What’s the Diagnosis #18

An elderly patient with hypertension, hypothyroidism, and dementia is sent from the nursing home by ambulance for evaluation of a rash to her scalp. The patient’s nurse had noted the rash that afternoon while putting the beret in the patient’s hair and is sure that the rash wasn’t there two days ago when she last cared for the patient.

Scalp Rash BeforeThe patient was reportedly sleeping more than usual the day prior to her transport. The nursing director at the nursing home was concerned that the patient had developed shingles to her scalp.

A picture of the patient’s rash is to the right (unfortunately, not the best clarity).  What’s the diagnosis and what is the treatment for this condition?

Scroll down for the answer.















Answer: Acute Lipstick Misapplication

Scalp Rash AfterThe “rash” happened to be the same color as the patient’s lipstick. There were initially two spots. Both were removed with an alcohol wipe.
Treatment: Discharge with close follow up.

Wait … not so fast.
Upon learning of the patient’s imminent return, the nursing director from the nursing home called back the emergency department and stated that no one had addressed why the patient had slept more than usual. After all, the patient reportedly slept past breakfast the day prior to her transport.
There was a bit of a discussion between the nursing director and the emergency department nurse which then escalated to a discussion between the nursing director from the nursing home and the nursing director from the hospital. Eventually, the patient had several lab tests performed in the emergency department to rule out anemia, electrolyte abnormalities, and hypothyroidism as a cause of the patient’s acute transient hypersomnolence.
When the labs all came back normal (except a mildly low sodium), the patient’s doctor had to be contacted in order to tell the nursing director from both facilities that it was permissible to send the patient back to the nursing home.
The nursing home then had its transport van come to pick up the patient.

Wait … not so fast.
The transport van was not available. It only runs between 8AM and 2PM. It was 4:30 PM.
So an ambulance had to be called to transport the patient back to the nursing home at a cost of roughly $400 plus $37.50 per mile.

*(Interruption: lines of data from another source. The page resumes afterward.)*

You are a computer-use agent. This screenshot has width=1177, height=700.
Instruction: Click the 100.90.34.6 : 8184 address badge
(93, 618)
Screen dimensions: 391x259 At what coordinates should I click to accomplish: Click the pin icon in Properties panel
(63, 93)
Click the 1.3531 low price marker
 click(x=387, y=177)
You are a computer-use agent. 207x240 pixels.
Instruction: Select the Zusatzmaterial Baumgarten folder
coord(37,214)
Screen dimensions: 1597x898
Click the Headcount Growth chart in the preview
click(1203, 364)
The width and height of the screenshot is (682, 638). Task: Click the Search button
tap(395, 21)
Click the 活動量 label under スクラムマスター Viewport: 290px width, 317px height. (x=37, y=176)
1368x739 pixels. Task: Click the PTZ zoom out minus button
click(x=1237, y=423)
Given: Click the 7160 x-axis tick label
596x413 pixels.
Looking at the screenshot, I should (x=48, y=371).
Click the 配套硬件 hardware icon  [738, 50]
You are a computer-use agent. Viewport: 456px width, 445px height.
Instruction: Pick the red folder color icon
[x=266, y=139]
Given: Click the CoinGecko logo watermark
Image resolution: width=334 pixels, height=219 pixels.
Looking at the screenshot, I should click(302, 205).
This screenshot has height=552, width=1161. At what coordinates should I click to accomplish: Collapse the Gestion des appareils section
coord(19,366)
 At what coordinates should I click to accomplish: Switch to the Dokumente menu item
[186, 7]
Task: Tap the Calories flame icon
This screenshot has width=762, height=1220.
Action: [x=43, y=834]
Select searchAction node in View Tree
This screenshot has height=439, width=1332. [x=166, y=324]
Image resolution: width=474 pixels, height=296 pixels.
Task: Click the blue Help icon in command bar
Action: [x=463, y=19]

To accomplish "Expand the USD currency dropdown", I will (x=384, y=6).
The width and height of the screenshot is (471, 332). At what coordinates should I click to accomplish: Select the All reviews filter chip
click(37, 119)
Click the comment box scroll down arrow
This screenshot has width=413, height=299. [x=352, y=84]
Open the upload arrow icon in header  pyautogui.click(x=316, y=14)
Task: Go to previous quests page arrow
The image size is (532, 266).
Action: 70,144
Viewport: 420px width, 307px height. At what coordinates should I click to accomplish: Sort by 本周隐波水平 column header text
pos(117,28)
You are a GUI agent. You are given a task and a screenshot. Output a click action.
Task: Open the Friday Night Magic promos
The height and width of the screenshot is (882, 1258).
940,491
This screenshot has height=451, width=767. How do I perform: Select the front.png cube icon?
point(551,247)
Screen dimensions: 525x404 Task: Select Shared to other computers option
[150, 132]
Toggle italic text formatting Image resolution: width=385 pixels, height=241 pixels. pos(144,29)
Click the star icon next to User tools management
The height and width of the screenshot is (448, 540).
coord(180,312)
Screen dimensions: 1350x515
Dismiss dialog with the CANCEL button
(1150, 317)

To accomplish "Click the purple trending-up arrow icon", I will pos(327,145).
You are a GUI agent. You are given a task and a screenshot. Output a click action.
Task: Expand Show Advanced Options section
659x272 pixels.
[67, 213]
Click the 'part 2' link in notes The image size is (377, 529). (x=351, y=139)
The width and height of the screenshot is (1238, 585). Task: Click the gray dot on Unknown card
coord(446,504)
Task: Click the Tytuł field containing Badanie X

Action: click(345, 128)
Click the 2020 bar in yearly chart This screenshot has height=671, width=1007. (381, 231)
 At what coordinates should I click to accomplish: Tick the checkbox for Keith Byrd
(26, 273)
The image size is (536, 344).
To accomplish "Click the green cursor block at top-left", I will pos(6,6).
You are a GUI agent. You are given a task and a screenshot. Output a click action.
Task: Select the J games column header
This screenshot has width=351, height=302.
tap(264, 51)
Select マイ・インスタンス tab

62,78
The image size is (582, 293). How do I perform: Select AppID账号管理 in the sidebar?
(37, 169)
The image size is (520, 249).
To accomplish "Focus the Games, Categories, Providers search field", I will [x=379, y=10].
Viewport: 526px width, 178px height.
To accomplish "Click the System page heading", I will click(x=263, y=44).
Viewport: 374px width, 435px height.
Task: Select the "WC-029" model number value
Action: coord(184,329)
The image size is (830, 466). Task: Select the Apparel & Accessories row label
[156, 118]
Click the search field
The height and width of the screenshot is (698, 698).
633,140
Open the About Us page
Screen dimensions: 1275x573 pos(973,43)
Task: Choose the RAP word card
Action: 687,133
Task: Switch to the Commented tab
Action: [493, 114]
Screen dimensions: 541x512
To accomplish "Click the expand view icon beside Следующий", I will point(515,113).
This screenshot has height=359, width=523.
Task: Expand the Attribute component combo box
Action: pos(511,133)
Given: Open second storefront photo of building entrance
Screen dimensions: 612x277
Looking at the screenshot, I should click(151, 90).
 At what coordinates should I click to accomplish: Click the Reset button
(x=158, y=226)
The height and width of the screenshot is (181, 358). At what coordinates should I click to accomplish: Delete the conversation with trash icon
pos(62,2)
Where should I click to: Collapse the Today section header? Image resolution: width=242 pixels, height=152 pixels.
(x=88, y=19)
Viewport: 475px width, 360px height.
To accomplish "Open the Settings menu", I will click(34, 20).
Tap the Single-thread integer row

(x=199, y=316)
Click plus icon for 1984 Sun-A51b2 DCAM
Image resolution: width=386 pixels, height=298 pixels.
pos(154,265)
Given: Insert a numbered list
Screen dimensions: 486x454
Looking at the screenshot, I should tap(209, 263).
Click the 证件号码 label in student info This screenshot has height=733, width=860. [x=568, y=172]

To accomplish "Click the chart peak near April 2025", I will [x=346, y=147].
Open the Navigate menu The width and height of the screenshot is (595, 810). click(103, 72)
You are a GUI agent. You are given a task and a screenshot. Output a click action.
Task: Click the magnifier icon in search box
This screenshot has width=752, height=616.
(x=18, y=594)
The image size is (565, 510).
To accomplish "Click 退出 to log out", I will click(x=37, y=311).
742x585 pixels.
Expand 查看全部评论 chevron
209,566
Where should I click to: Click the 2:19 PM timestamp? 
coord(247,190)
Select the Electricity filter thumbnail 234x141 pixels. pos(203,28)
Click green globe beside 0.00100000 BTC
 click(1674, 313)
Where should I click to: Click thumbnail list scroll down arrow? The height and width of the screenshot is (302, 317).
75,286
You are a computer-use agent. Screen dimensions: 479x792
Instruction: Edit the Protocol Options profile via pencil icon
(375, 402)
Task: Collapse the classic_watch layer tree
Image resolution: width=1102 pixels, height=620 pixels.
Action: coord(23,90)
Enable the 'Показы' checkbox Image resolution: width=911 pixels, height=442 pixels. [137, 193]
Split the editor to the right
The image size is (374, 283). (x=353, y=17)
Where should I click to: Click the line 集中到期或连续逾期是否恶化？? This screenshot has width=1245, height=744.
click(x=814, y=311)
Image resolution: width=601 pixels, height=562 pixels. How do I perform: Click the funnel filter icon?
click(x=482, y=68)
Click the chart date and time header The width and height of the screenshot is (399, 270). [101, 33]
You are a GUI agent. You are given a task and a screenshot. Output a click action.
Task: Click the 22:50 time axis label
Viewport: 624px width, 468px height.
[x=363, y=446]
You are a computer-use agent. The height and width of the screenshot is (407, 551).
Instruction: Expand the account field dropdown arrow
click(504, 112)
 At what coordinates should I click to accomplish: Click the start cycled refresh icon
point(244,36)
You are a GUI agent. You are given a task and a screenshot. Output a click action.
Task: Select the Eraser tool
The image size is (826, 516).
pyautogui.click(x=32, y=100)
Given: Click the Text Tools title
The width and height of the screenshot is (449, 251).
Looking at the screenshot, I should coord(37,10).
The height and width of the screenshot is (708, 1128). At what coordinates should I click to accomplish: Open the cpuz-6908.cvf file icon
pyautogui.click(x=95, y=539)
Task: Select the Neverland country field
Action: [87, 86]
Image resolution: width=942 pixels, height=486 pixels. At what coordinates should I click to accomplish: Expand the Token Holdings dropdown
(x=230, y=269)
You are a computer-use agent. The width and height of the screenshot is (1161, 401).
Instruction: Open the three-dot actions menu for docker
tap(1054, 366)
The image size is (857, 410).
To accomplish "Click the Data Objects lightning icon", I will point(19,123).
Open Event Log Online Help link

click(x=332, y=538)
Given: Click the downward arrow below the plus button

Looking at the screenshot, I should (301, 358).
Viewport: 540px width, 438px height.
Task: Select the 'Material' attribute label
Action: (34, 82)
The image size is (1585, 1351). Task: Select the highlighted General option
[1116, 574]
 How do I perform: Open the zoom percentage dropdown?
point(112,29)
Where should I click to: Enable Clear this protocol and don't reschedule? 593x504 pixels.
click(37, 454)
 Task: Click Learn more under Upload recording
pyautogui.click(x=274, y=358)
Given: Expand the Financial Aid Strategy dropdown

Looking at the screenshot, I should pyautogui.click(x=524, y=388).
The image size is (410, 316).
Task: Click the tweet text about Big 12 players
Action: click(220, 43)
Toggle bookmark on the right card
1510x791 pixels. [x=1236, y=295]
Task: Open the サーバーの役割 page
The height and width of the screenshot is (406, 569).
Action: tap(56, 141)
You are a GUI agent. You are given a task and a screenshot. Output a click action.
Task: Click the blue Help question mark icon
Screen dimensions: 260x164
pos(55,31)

The final result was an awful expensive bit of lipstick

Discharge instructions nearly included an order to set the patient’s alarm clock for 15 minutes prior to breakfast each day, but the emergency physician decided that there were enough phone calls made to hospital administrators regarding this patient for the day.


This and all posts about patients may be fictional, may be my experiences, may be submitted by readers for publication here, or may be any combination of the above. Factual statements may or may not be accurate. If you would like to have a patient story published on WhiteCoat’s Call Room, please e-mail me.

4 Responses to “What’s the Diagnosis #18”

  1. GrumpyRN says:

    What an appalling waste of time and money. Poor patient out of her environment for hours could not have been very therapeutic.

  2. TH says:

    Something similar to this happens in my ED at least once a month.

    “Poor feeding”
    Dx: “I didn’t like what they were serving.”

    “Won’t rouse for lunch.”
    Dx: “I’m awake all night because of my restless legs and I was pretendign to be asleep because I had actually been sleeping…”



  3. ThorMD says:

    I can’t tell you how many times I’ve “cured” a rash by using an alcohol wipe. Patients are mortified when this happens, but really, what was the emergency in the first place?

  4. SeaSpray says:

    Genius medical staff at nursing home.

    The poor lady ..and ED staff.

    A bit funny tho …

    Except for the waste of money/time and trouble for all.